Les deux démarches ne se développent pas partout du fait des "réticences" qu'elles peuvent susciter auprès d'habitants et d'élus. L'impact de ces interventions citoyennes sur le nombre de cambriolages n'aurait d'ailleurs pas encore été rigoureusement démontré ; en revanche, les effets "sur le sentiment d’insécurité ('ça rassure') et sur le niveau de cohésion sociale ('ça crée des liens')" seraient mis en avant.

Politique de prévention et de sécurité : "trop sensible et trop expert" pour les habitants ?

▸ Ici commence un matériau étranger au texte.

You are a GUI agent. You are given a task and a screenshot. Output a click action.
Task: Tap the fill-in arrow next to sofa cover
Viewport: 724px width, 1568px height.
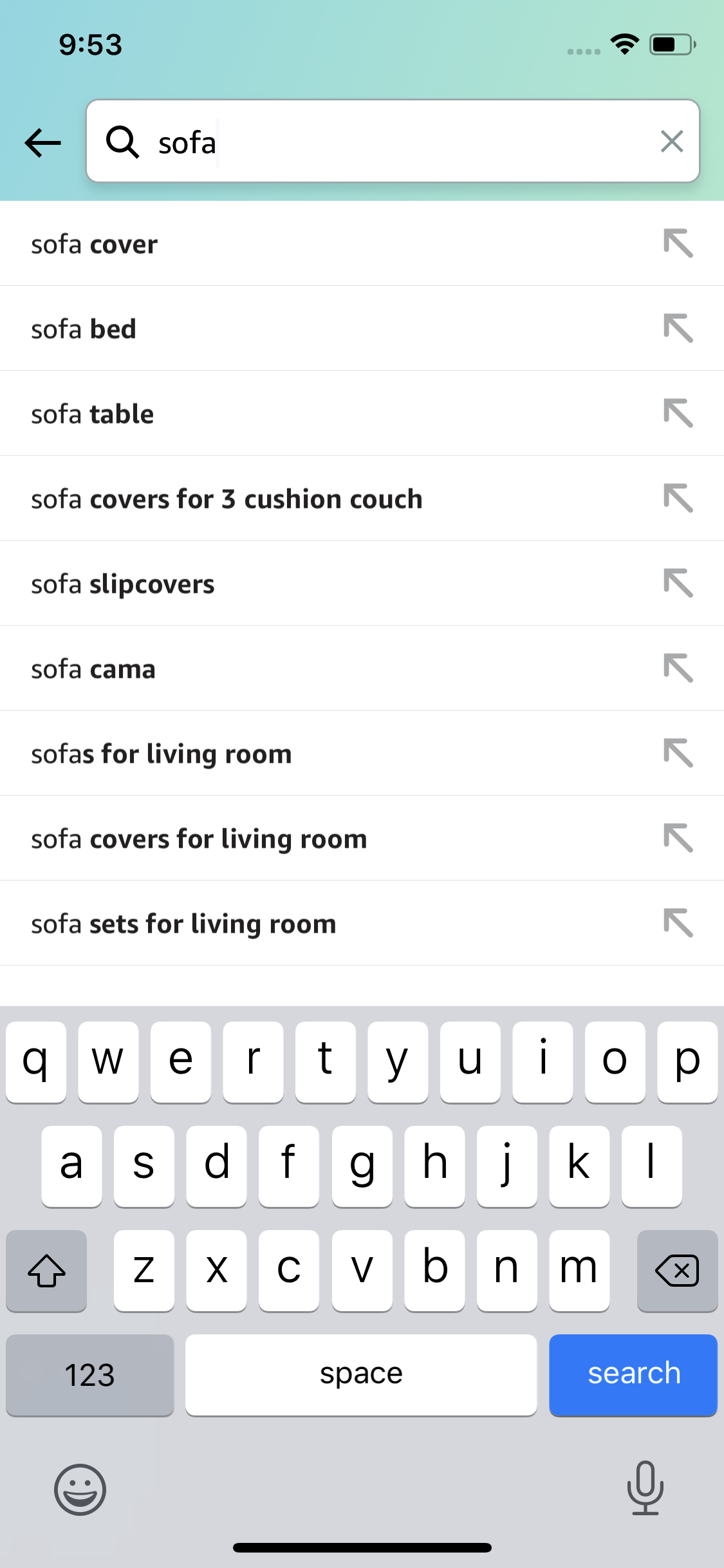coord(679,243)
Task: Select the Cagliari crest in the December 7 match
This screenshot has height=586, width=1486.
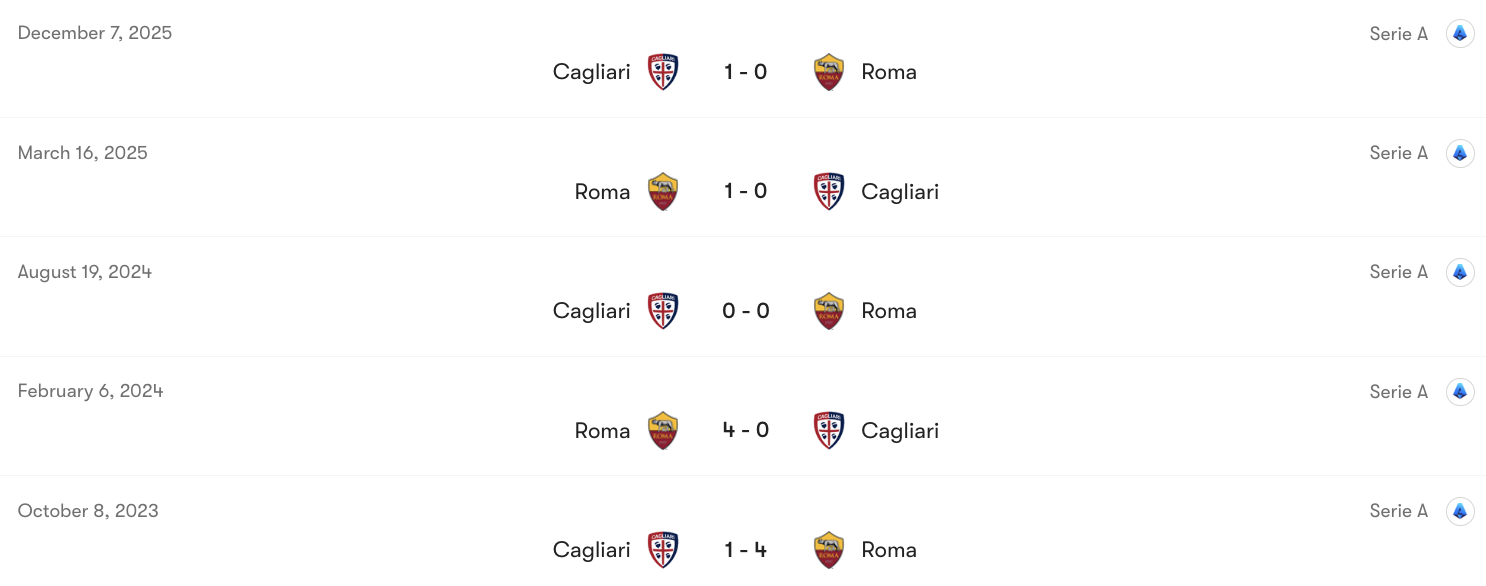Action: 663,72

En matière de gouvernance, l'IAU s'interroge : les politiques de sécurité et de prévention de la délinquance sont-elles devenues "l’affaire de tous... sauf des habitants ?" Avant de répondre : "dans les instances de pilotage et de coordination des politiques locales de sécurité et de prévention de la délinquance", la participation citoyenne "reste très faible, quasi-fictive", le sujet étant perçu comme "trop sensible et trop expert" par les acteurs institutionnels.
L'Institut s'attarde toutefois sur une exception : la ville de Rennes, où des habitants référents désignés au sein des conseils de quartier sont invités à participer aux instances du Conseil local de sécurité et de prévention de la délinquance (CLSPD) et à des cellules dites "de veille" à l'échelle du quartier.
En dehors des instances de pilotage, l'auteur constate "l’utilisation, encore très modérée, d’outils tels que les enquêtes en population générale, les référendums, les réunions publiques ou les marches exploratoires". L'IAU insiste aussi sur la nécessité de penser l'articulation entre les instances de pilotage et les espaces de parole - "les conseils de quartier, les conseils citoyens et autres lieux institués de démocratie participative" – pour aller au-delà de la "gestion réactive des doléances".